┌──

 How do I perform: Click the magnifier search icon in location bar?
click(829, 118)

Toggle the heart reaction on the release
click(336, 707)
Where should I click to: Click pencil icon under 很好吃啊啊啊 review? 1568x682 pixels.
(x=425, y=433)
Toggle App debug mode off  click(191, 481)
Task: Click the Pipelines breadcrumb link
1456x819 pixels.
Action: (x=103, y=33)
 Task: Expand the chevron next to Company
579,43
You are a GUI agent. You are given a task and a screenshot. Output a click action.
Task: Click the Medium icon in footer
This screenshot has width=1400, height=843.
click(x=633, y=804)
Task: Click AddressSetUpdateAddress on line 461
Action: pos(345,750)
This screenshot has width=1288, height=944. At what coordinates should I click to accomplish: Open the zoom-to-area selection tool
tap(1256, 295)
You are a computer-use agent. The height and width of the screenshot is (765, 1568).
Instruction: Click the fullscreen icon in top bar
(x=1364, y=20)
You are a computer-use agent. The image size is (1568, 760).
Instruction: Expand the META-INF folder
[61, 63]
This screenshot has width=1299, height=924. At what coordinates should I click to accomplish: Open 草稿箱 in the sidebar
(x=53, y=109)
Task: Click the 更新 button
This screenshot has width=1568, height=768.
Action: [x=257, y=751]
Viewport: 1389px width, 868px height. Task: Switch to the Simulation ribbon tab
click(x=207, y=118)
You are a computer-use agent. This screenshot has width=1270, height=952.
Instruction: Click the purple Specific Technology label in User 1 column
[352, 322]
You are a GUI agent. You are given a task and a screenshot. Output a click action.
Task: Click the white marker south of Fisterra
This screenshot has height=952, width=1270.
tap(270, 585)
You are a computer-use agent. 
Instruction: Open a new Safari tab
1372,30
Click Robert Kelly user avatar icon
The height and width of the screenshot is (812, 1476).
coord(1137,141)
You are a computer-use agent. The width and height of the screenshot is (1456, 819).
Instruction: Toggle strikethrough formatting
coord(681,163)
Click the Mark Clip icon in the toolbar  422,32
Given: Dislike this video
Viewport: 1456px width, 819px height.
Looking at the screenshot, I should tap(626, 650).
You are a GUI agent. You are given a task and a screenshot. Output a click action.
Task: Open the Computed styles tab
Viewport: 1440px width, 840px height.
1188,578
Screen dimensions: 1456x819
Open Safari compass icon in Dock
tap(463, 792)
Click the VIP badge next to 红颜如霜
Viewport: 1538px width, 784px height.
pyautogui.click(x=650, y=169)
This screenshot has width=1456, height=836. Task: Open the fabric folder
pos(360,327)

└──

Print only these lines, exactly: the one containing "Open Safari compass icon in Dock" and all after it to the end of the entries.

> OUTPUT OF THE EXERCISE:
Open Safari compass icon in Dock
tap(463, 792)
Click the VIP badge next to 红颜如霜
Viewport: 1538px width, 784px height.
pyautogui.click(x=650, y=169)
This screenshot has width=1456, height=836. Task: Open the fabric folder
pos(360,327)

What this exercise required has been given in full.